=== DATA FOR THE TASK ===

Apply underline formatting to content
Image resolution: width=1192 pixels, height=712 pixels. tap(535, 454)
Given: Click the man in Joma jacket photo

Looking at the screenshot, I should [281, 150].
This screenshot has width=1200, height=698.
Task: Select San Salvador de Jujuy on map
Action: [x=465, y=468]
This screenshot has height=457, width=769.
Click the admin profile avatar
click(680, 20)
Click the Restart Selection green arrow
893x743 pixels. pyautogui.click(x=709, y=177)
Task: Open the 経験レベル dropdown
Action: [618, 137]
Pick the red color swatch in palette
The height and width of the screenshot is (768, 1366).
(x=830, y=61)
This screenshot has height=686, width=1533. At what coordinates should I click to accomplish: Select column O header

===

◆ PROBLEM DESCRIPTION ◆
An exact reproduction of all the entries, complete to the last line, is needed.

◆ RESPONSE TO THE EXERCISE ◆
Apply underline formatting to content
Image resolution: width=1192 pixels, height=712 pixels. tap(535, 454)
Given: Click the man in Joma jacket photo

Looking at the screenshot, I should [281, 150].
This screenshot has width=1200, height=698.
Task: Select San Salvador de Jujuy on map
Action: [x=465, y=468]
This screenshot has height=457, width=769.
Click the admin profile avatar
click(680, 20)
Click the Restart Selection green arrow
893x743 pixels. pyautogui.click(x=709, y=177)
Task: Open the 経験レベル dropdown
Action: [618, 137]
Pick the red color swatch in palette
The height and width of the screenshot is (768, 1366).
(x=830, y=61)
This screenshot has height=686, width=1533. At what coordinates should I click to accomplish: Select column O header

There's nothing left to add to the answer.